*TO DO*: How many framework-based parallel code pairs are in the dataset described in the abstract on parallel code completion?

*SELECTED EXCERPT*:
Modern computing architectures (e.g., multi-core CPUs, GPUs, distributed systems) rely on parallel code implemented via frameworks such as OpenMP, MPI, and CUDA. While large language models (LLMs) have shown strong performance in general code generation, they struggle with the structured reasoning required for parallel programming, such as handling concurrency, synchronization, and framework-specific semantics. In practical parallel code development, a common workflow begins with sequential code and incrementally introduces parallel directive codes. We formalize this process as the task of \textbf{framework-based parallel code completion} (FPCC), which involves three subtasks: identifying insertion points, selecting parallel frameworks, and completing parallel directive codes.

To support this task, we construct a high-quality dataset of 16,615 framework-based parallel code pairs across six widely used frameworks, labeled with directive points, parallel frameworks, and the code of parallel directives. Empirical results show that six popular LLMs perform poorly on FPCC, particularly struggling with identifying insertion points and completing correct directive codes.

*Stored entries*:
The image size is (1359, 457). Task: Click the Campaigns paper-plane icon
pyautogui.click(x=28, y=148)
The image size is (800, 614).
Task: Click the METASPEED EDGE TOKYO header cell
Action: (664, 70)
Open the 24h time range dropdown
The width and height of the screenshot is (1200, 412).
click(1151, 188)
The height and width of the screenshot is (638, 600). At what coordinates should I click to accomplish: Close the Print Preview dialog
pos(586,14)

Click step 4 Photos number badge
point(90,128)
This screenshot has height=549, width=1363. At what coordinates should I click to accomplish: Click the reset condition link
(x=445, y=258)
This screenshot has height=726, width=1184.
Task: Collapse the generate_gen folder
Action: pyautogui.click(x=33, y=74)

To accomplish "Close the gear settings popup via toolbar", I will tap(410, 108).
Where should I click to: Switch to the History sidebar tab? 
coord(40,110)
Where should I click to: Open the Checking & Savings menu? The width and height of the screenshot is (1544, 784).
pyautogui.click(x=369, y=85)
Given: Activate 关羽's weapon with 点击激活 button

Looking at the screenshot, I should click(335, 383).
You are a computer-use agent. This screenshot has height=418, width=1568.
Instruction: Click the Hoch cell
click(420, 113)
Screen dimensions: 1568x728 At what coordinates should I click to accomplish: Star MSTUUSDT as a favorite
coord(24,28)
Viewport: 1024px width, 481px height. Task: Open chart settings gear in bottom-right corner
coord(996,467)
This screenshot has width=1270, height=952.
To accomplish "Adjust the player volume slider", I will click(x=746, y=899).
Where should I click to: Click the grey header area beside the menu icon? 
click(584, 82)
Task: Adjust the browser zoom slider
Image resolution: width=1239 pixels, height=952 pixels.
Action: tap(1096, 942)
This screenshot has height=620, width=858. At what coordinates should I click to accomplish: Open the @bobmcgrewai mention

*EXERCISE ANSWER*: 16,615